Market Views | CrowdStreet

Crowdfunding Returns Compete With REITs | CrowdStreet

Written by CrowdStreet | Oct 28, 2014 3:28:28 PM

Commercial real estate is not just the flavor of the month for investors. Real estate has long been viewed as an attractive addition to portfolios. Some buyers like the fact that it is a tangible brick and mortar asset, or they view it as a diversification play and a hedge against inflation. But for most investors, the key driver for real estate? as with any investment? is the bottom line financial result. Capital has been pouring into the U.S. real estate market in the past few years from domestic and international investors. One factor that has helped to fuel that interest is performance. Real estate returns compare favorably to other investment vehicles. The most glaring example of that is corporate bonds. U.S. corporate bonds are producing an annual yield just shy of 3 percent. Although corporate bonds offer a nice safe place to park capital, returns that match the typical rate of inflation is not what most investors are striving to achieve.

Real estate returns can vary widely depending on the individual investment. For example, the purchase of a Walgreens property that is leased to the A credit company on a long-term lease functions much like a bond and is often priced accordingly. Depending on the location, Walgreens net lease investments are producing returns of 4 to 4.5 percent. Investors with a higher tolerance for risk can opt for more opportunistic or value-add opportunities, such as a new development or redevelopment, with returns in the teens or even higher.

REITs have generally been the popular choice for investors looking to put $5,000, $10,000 or $20,000 to work in real estate. REITs are easily accessible for individual investors. Crowdfunding is now giving REITs a run for that money with the same accessibility and the added incentive of more attractive returns.

So how do REIT returns stack up to crowdfunding investments? Over the past 10 years, the REIT Index from NAREIT performed at a very respectable 8.8 percent. However, there have been big swings in the year-over-year returns of late. Total annual REIT returns have ranged from a high of 27.5 percent in 2010 at the beginning of the recovery to a slight 3.2 percent in 2013. Non-traded REITs are another option for investors, but they have traditionally been saddled with a high fee structure that detracts from the overall return to investors. The front-end fees on non-traded REITs average 9.9 percent, according to data from Blue Vault Partners.

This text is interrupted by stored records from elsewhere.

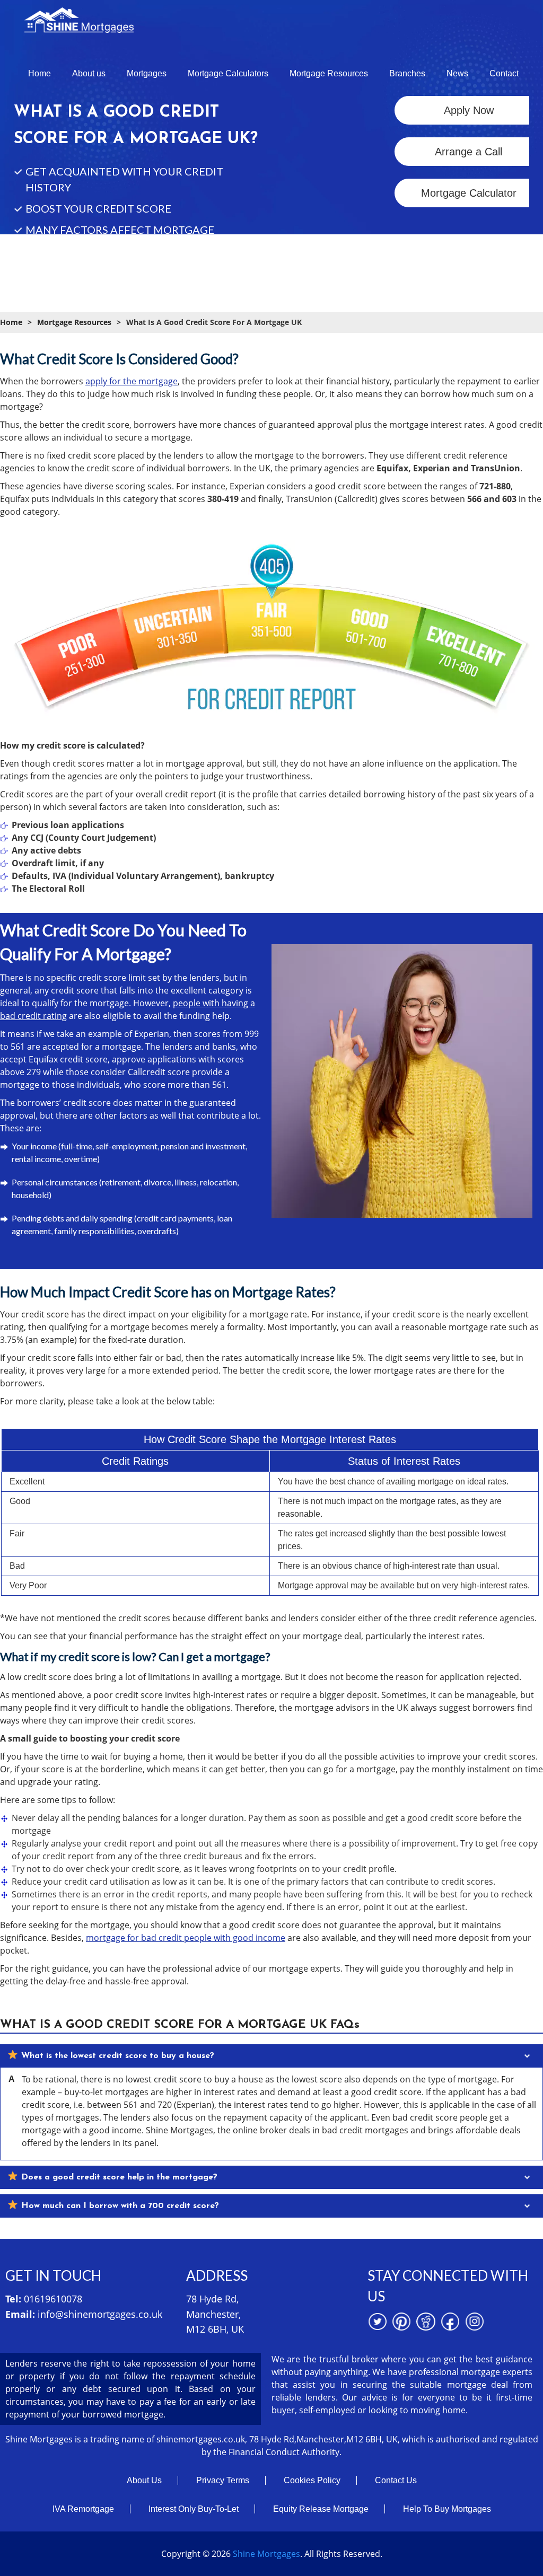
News (457, 73)
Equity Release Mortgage (321, 2508)
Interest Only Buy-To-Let (193, 2508)
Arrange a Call (468, 151)
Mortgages (147, 73)
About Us (144, 2480)
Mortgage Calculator (468, 193)
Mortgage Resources (329, 73)
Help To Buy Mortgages (447, 2508)
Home (39, 73)
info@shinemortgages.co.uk (100, 2314)
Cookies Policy (312, 2480)
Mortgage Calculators (228, 73)
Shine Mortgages (266, 2554)
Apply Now (469, 110)
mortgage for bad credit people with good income (185, 1938)
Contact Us (396, 2480)
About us (89, 73)
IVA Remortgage (83, 2508)
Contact (504, 73)
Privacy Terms (222, 2480)
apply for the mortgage (131, 381)
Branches (407, 73)
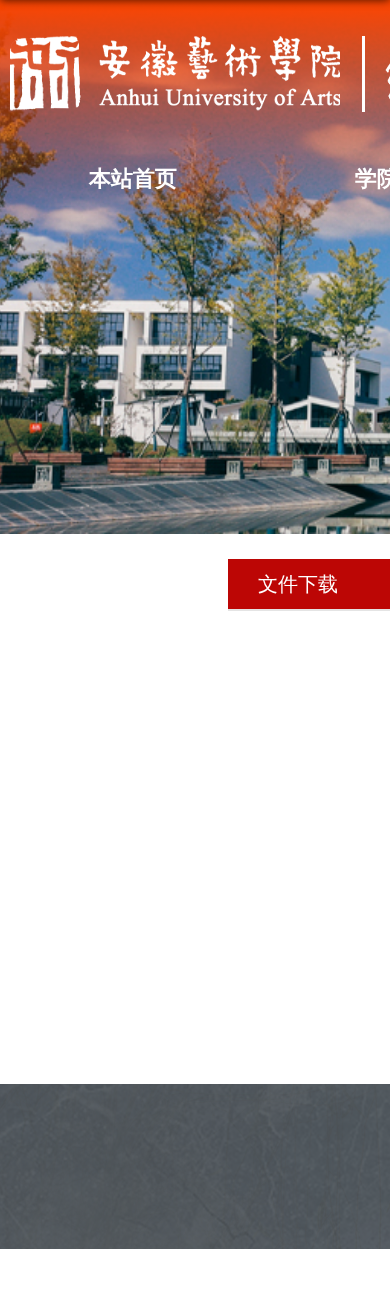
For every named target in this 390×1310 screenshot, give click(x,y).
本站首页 (133, 178)
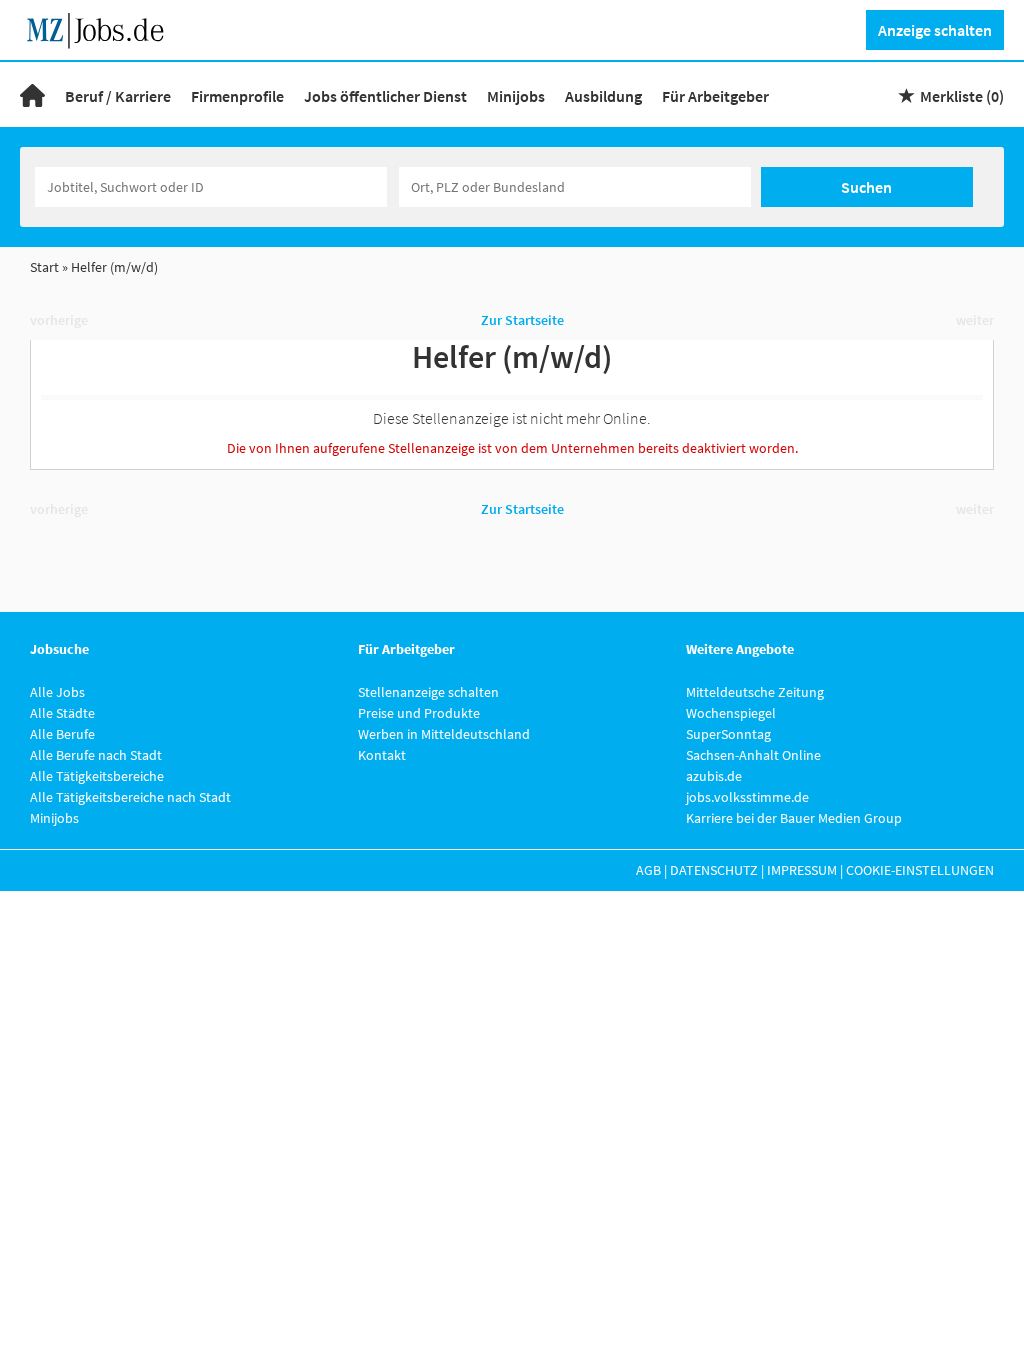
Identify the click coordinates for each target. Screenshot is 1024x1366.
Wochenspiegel (731, 713)
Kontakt (382, 755)
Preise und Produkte (419, 713)
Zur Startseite (522, 320)
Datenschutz (714, 870)
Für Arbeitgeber (715, 96)
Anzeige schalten (935, 30)
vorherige (59, 320)
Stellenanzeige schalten (428, 692)
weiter (975, 320)
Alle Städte (62, 713)
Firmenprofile (237, 96)
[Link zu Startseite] (102, 28)
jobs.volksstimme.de (747, 797)
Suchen (866, 187)
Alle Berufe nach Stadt (96, 755)
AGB (648, 870)
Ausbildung (603, 96)
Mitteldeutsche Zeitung (755, 692)
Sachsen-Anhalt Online (753, 755)
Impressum (802, 870)
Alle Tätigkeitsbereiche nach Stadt (130, 797)
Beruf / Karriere (118, 96)
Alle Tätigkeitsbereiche (97, 776)
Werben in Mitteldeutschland (444, 734)
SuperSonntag (728, 734)
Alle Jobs (57, 692)
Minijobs (516, 96)
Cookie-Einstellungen (920, 870)
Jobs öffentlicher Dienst (385, 96)
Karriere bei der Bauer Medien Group (794, 818)
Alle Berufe (62, 734)
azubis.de (714, 776)
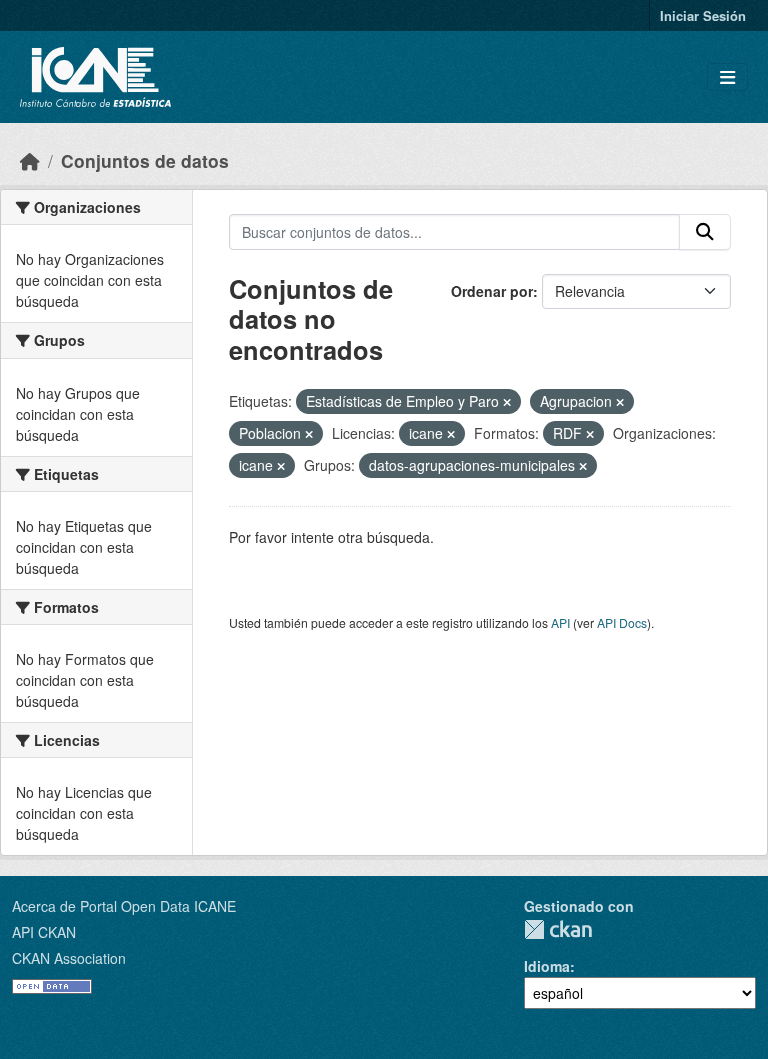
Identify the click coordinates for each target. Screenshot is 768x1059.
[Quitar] (507, 402)
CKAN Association (69, 958)
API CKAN (44, 932)
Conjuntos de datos (145, 160)
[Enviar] (705, 232)
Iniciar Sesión (703, 15)
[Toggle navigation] (727, 77)
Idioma (547, 966)
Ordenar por (492, 291)
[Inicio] (30, 160)
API (560, 622)
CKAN (558, 929)
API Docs (622, 622)
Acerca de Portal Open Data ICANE (124, 906)
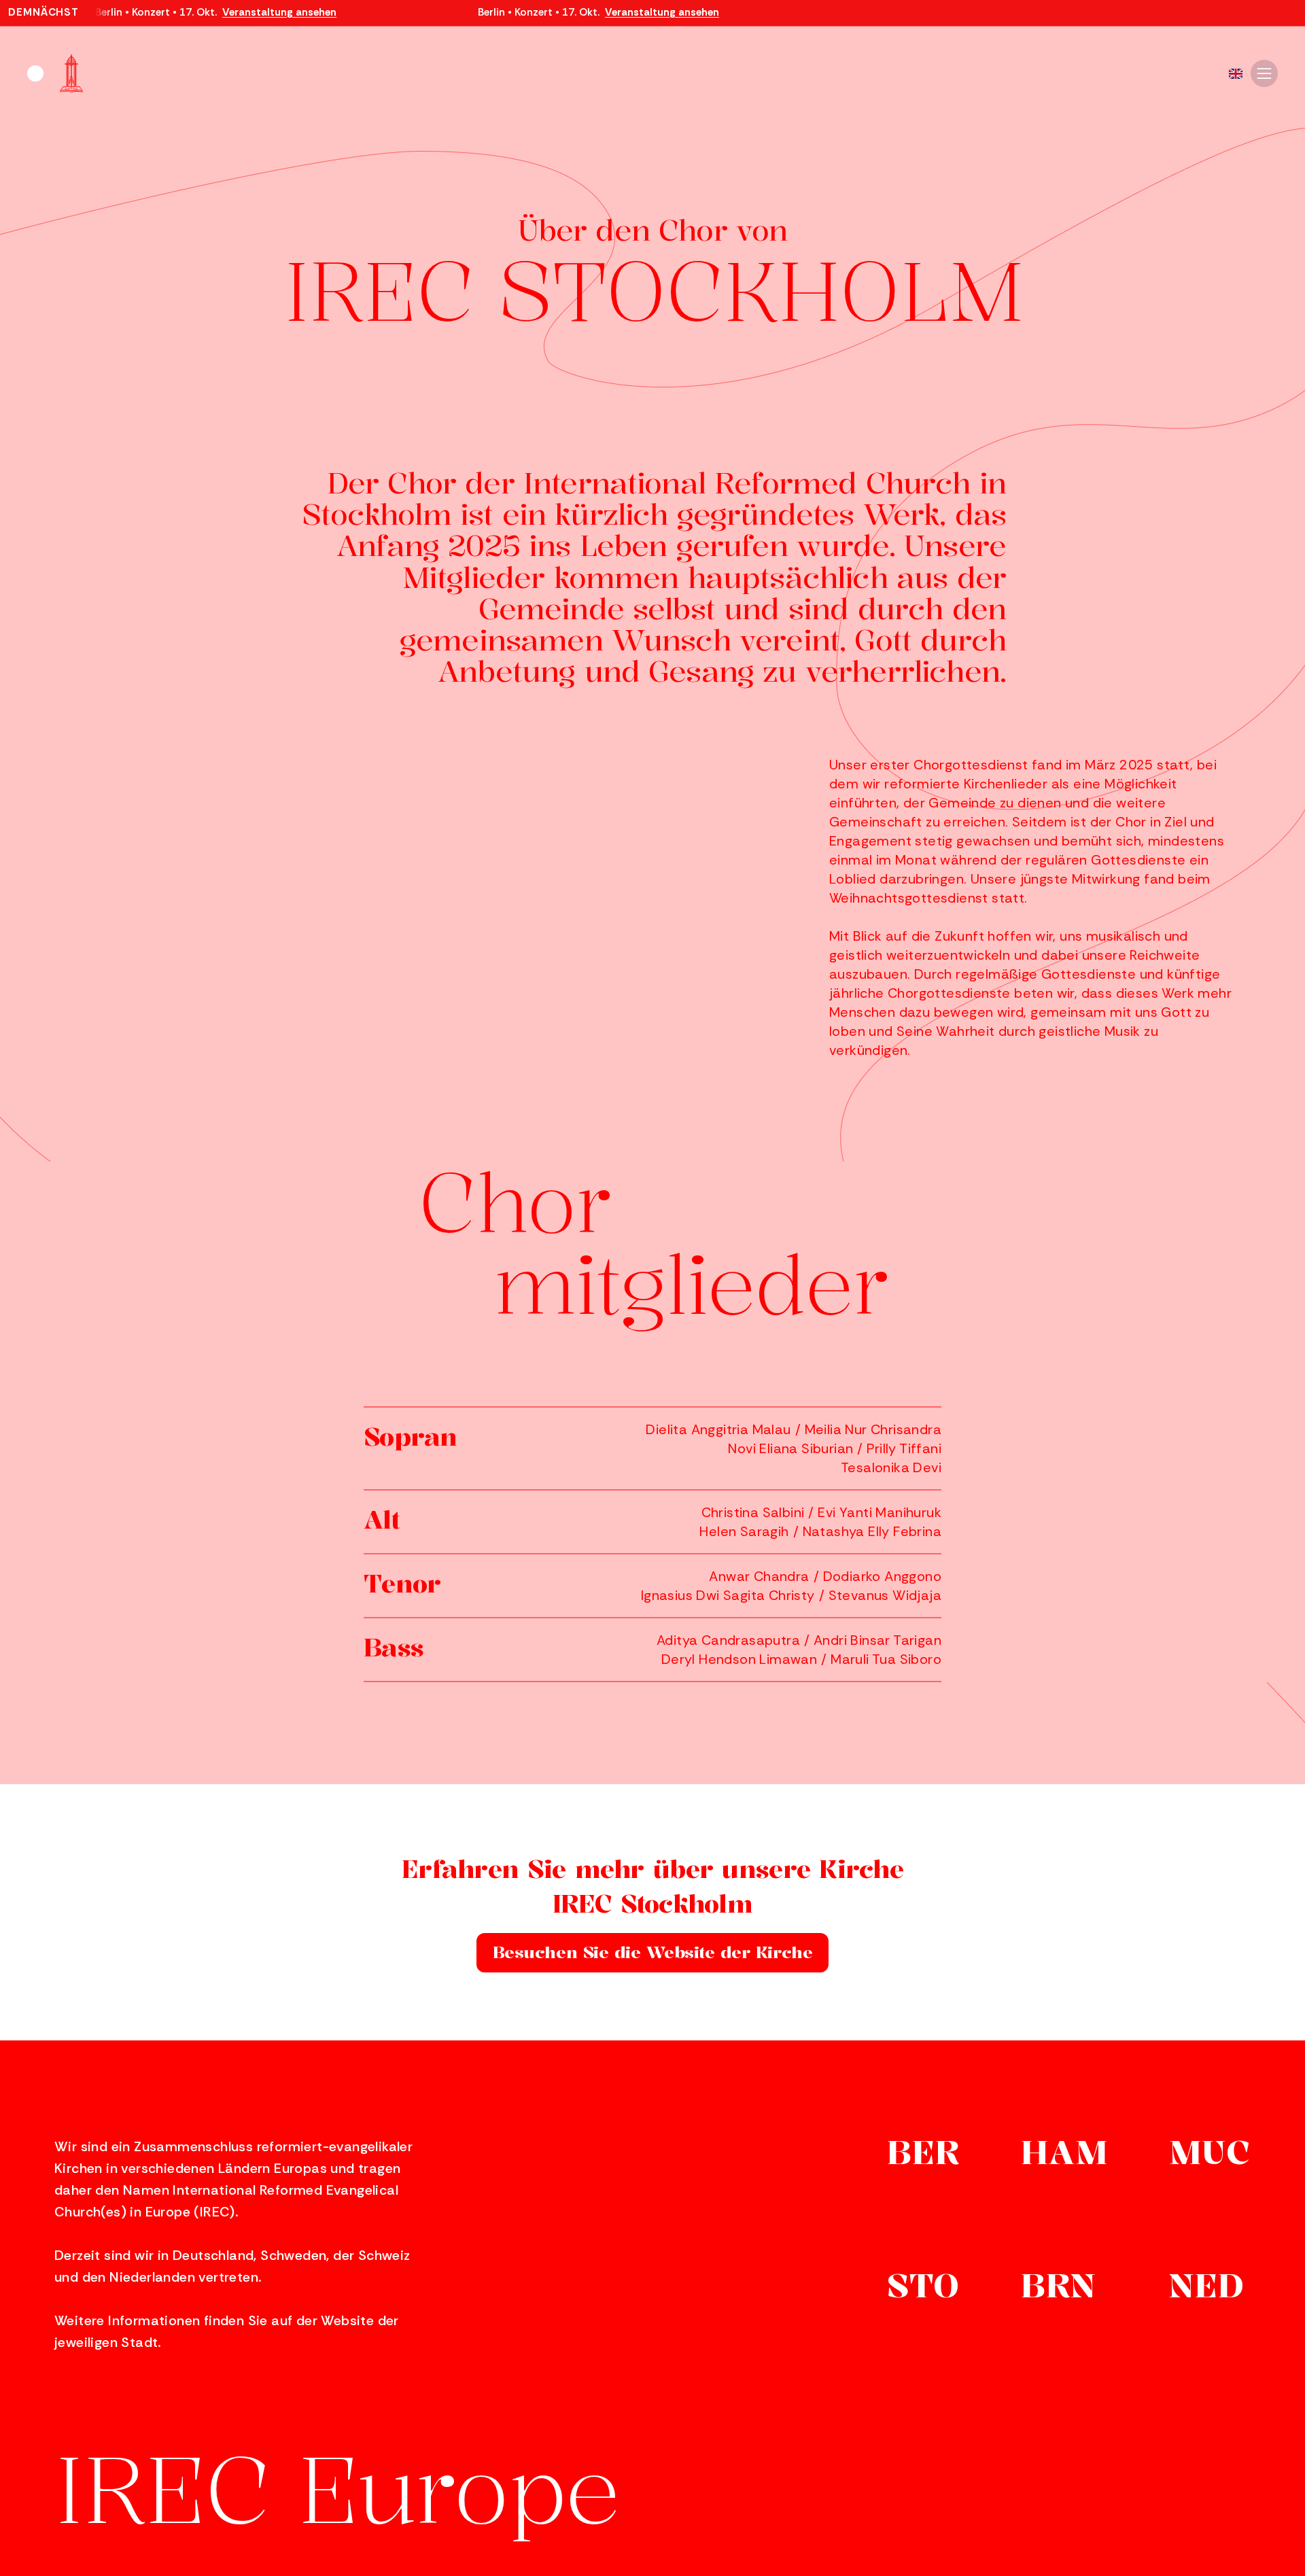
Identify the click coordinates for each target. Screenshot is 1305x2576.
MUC (1210, 2155)
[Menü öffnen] (1264, 73)
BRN (1058, 2288)
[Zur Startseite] (55, 73)
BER (923, 2155)
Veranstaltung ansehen (279, 12)
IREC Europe (336, 2488)
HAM (1064, 2155)
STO (923, 2288)
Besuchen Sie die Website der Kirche (652, 1952)
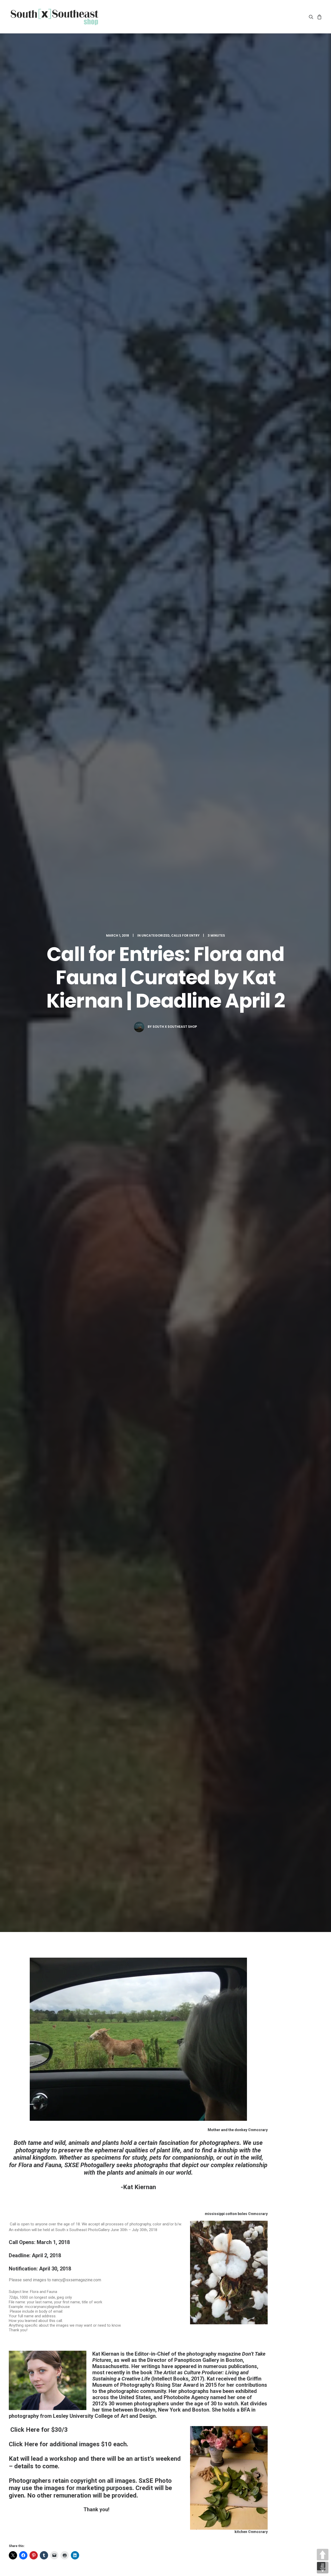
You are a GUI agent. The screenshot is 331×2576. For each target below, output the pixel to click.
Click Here (24, 2429)
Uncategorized (155, 935)
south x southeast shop (175, 1026)
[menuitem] (312, 16)
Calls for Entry (185, 935)
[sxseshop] (54, 16)
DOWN (322, 2567)
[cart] (318, 16)
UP (322, 2554)
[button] (312, 16)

The returns that crowdfunding investments deliver depends on the individual deal. Certainly, there are crowdfunding deals that offer safe, income-producing plays similar to that net lease Walgreens deal. Crowdfunding also gives buyers access to more value-add investments and an opportunity to achieve higher returns. For example, CrowdStreet has raised capital to fund a mezzanine note for a senior housing development in Indiana with a target maturity of 18 to 24 months. The target annual yield on the investment was 14 percent with 10 percent of those payments distributed quarterly and the final 4 percent paid as a special distribution at the end of the project.

Some might wonder if that performance is an anomaly. Yet there is plenty of industry data that shows that private equity investments have a solid track record of outperforming both public REITs and the S&P 500. The 10-year annualized return for all private equity investments is 14.2 percent, well ahead of the 8.8 percent annual returns that the public REIT Index generated over the same period, according to data from the Private Equity Growth Capital Council. In addition, private equity also outperformed the S&P 500 by 6 percent for the 10-year performance and even 1 percent over the 5-year period, despite the recent bull run in the stock market.

Any seasoned real estate investor will tell you that no real estate investment is without some degree of risk, yes, even the Walgreens deal. So, why not choose an investment vehicle that better compensates for that risk?